— Written task —
Could you render the data from the line containing "Viewport: 146px width, 146px height." up to and including the line containing "point(346,209)" as a Markdown table with a Row column for the row number and a Text column for each line, leaving out blank lines?

— Data items —
/---
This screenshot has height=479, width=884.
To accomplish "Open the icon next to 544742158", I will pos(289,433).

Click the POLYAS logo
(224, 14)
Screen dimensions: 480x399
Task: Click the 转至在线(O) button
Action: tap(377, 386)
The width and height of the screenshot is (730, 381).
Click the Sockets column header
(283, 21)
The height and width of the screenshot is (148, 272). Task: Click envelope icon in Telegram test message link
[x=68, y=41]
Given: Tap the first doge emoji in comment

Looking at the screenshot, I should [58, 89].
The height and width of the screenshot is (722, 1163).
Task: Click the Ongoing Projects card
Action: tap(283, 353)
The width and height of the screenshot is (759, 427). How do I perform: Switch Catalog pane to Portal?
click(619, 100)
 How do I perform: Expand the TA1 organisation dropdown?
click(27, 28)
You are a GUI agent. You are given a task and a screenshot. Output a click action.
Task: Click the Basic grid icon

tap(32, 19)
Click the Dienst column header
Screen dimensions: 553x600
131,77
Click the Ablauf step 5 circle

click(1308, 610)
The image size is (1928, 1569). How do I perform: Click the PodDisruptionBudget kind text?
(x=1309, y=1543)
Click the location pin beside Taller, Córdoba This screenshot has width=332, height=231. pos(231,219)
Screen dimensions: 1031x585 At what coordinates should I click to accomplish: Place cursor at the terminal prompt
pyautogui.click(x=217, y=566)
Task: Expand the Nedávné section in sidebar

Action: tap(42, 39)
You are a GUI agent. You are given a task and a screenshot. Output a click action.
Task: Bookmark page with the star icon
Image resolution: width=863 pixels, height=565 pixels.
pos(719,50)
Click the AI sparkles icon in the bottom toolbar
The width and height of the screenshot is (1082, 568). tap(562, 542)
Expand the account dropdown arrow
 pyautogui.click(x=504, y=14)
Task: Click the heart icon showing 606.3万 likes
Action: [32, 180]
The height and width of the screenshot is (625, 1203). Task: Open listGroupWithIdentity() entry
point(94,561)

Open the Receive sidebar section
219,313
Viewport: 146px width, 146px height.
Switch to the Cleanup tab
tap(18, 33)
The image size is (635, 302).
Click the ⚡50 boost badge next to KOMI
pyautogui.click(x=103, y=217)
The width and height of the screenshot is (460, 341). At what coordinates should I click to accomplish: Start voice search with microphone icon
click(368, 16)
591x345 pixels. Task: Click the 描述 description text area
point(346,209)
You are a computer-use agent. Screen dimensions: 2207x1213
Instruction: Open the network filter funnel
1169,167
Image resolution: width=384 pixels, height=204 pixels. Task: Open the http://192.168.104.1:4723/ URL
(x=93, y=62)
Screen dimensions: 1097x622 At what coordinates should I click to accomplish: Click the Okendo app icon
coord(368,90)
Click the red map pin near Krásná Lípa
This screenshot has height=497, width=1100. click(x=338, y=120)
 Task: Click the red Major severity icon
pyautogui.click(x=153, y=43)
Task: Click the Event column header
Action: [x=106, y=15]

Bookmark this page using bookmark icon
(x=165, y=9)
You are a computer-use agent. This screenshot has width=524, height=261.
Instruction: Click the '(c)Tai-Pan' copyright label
\---
— The result —
| Row | Text |
|---|---|
| 1 | Viewport: 146px width, 146px height. |
| 2 | Switch to the Cleanup tab |
| 3 | tap(18, 33) |
| 4 | The image size is (635, 302). |
| 5 | Click the ⚡50 boost badge next to KOMI |
| 6 | pyautogui.click(x=103, y=217) |
| 7 | The width and height of the screenshot is (460, 341). At what coordinates should I click to accomplish: Start voice search with microphone icon |
| 8 | click(368, 16) |
| 9 | 591x345 pixels. Task: Click the 描述 description text area |
| 10 | point(346,209) |